There's a representational dimension too. When extraction forces multi-entity facts into pairwise edges, the joint constraint binding three-or-more entities is lost at extraction time, and no amount of careful traversal can reconstruct it — which is the whole argument for hyperedges that keep the constraint intact (Can hypergraphs capture multi-hop reasoning better than graphs?). This is the most insidious class: the error isn't a wrong fact, it's a dropped constraint, so traversal happily combines decomposed fragments into conclusions the original evidence never supported. Approaches that align reasoning to explicit graph topology rather than semantic guesswork (Can symbolic rules from knowledge graphs guide complex reasoning?) help here, but only if the topology was extracted correctly in the first place.
Two more notes explain why traversal can't self-rescue. Selective, learned traversal trades certainty about the full graph for tractable navigation — it never sees the whole structure, so it can't notice that a path rests on a corrupt edge (Can learned traversal policies beat exhaustive graph reading?). And there's a behavioral amplifier: models trained toward agreement will accommodate a false premise rather than challenge it (Why do language models agree with false claims they know are wrong?), meaning a wrong extracted edge isn't just passed along — it's actively defended downstream. The unexpected takeaway: the dangerous errors aren't hallucinated facts (those often get caught), but quietly mis-bound relations and silently dropped joint constraints — locally plausible, globally false, and invisible to exactly the similarity-based machinery that built the graph.
Sources 7 notes
Testing 19 models across 52 domains shows even advanced systems degrade documents by ~25% over extended relay tasks, with errors compounding silently without plateauing through 50 round-trips.

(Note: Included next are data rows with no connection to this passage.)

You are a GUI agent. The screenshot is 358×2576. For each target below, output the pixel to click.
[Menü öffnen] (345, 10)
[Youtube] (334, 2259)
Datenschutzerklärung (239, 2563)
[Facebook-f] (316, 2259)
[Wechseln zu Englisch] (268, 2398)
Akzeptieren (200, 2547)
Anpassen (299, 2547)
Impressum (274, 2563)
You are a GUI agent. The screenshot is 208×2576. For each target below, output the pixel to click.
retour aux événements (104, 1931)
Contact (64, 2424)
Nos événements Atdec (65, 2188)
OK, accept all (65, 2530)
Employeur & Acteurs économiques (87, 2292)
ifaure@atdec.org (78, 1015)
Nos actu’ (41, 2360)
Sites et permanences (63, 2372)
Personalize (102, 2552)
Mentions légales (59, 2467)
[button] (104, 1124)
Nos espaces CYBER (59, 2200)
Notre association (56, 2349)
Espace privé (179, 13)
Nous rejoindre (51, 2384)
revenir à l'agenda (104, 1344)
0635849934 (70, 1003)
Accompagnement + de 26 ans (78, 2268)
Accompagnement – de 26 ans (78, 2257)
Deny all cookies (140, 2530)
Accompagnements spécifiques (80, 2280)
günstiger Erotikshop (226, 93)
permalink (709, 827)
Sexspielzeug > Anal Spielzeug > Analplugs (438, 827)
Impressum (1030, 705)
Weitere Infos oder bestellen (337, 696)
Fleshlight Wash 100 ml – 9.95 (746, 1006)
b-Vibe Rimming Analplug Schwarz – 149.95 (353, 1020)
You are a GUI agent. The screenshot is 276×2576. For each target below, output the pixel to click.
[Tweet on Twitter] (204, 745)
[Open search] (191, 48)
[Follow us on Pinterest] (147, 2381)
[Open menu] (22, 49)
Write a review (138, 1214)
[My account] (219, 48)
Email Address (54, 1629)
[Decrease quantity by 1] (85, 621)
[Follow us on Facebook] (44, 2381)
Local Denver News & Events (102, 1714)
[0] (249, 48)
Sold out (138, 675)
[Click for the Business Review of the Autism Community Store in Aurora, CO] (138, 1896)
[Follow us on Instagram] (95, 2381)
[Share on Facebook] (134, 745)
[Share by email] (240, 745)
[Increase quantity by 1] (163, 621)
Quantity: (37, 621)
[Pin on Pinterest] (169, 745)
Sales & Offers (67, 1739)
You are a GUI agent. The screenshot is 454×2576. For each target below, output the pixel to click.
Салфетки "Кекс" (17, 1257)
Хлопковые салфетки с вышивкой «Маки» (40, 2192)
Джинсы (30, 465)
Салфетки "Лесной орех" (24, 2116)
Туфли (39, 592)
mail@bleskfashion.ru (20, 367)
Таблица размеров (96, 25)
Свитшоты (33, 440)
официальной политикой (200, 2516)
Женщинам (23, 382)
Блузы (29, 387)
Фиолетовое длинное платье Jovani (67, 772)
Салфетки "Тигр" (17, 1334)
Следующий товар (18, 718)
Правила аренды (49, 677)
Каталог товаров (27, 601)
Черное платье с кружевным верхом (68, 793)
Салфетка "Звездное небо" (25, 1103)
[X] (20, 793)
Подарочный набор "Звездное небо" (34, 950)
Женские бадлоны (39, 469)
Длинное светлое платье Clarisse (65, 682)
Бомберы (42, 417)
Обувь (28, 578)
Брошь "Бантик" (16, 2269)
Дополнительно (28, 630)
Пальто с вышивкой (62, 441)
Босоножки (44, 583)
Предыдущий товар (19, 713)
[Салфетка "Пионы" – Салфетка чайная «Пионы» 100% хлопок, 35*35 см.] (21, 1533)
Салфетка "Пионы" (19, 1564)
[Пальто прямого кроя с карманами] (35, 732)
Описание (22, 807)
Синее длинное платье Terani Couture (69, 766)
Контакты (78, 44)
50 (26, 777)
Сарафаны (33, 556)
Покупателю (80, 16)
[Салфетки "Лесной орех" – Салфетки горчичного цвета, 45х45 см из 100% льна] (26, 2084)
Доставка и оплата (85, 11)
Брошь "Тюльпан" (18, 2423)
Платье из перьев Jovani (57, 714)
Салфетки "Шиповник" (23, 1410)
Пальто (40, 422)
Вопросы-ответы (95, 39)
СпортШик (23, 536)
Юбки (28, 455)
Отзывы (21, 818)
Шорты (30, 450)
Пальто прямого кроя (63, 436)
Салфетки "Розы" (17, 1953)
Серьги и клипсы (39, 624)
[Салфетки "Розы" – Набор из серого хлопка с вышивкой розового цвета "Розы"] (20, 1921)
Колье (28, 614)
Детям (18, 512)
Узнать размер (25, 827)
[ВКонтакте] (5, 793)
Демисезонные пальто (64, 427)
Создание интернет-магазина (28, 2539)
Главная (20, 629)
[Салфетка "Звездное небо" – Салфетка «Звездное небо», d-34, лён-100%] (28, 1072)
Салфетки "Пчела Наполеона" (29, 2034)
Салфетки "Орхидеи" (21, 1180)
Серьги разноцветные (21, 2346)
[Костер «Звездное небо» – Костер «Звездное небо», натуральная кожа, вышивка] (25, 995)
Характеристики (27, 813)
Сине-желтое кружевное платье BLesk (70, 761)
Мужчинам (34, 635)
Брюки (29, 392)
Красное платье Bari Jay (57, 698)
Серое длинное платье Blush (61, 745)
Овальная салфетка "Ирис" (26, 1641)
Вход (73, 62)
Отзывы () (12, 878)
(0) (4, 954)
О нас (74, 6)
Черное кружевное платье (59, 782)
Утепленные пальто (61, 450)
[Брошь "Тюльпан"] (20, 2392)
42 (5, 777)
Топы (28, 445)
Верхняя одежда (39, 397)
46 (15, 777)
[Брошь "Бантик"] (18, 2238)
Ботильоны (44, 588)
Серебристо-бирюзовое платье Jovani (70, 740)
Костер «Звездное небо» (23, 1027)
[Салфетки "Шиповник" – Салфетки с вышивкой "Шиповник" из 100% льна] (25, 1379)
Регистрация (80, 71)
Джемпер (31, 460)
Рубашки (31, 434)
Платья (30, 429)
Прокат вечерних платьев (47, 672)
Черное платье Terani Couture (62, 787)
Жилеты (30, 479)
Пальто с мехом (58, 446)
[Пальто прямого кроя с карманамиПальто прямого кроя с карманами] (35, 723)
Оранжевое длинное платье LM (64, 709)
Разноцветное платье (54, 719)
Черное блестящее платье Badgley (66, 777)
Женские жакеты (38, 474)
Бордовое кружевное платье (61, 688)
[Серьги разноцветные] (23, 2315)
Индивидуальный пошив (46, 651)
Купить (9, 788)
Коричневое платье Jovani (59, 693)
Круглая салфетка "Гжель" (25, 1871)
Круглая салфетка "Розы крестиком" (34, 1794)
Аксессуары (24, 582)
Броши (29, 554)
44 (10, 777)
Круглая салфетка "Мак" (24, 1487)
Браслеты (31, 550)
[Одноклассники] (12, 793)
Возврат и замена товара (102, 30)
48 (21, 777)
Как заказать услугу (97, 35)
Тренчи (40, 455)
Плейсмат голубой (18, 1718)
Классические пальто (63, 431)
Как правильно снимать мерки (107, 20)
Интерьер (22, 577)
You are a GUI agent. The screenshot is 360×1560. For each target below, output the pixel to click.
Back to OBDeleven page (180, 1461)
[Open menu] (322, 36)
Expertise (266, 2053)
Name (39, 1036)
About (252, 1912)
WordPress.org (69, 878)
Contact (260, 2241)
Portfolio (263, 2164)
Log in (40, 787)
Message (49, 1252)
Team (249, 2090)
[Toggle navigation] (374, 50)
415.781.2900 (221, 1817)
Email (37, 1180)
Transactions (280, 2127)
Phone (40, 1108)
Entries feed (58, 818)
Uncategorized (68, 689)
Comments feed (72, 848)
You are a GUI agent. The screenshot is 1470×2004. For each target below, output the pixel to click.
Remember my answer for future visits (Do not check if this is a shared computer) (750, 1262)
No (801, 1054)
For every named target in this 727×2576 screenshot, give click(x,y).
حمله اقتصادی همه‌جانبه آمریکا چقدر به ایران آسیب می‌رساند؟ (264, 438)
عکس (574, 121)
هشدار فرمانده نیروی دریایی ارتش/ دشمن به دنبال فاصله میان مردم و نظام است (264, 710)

A two-stage pipeline—pooled-cosine recall followed by a small Transformer verifier operating on token-token similarity maps—reliably rejects structural near-misses that MaxSim-style late interaction cannot. The verifier succeeds because it operates on full token interaction patterns rather than compressed vectors.
Top-tier LLMs like Llama3-70b consistently misidentify embedded clauses, verb phrases, and complex nominals. Performance degrades predictably as syntactic depth increases, revealing that statistical learning captures surface patterns but not deep grammatical rules.
HGMem organizes retrieved evidence as hyperedges rather than flat lists or binary graphs, allowing three or more entities to bind into single relations without decomposition. This structure accumulates coherent knowledge across retrieval steps, trading representational complexity for constraint expressiveness.
SymAgent derives symbolic rules from KG structure using LLM reasoning to create navigational plans that align natural language with graph topology. This approach captures structural reasoning patterns explicitly, outperforming retrieval methods that rely on semantic similarity alone.
Graph-O1 replaces whole-graph ingestion with step-by-step agentic navigation using Monte Carlo Tree Search and reinforcement learning. This approach fits within LLM context windows while learning domain-specific traversal policies, though it trades certainty about the full graph for decision-making under uncertainty.
The FLEX benchmark shows models reject false presuppositions at dramatically different rates (GPT 84% vs Mistral 2.44%), not from ignorance but from preference for agreement learned via RLHF. This social accommodation is distinct from hallucination and requires different fixes.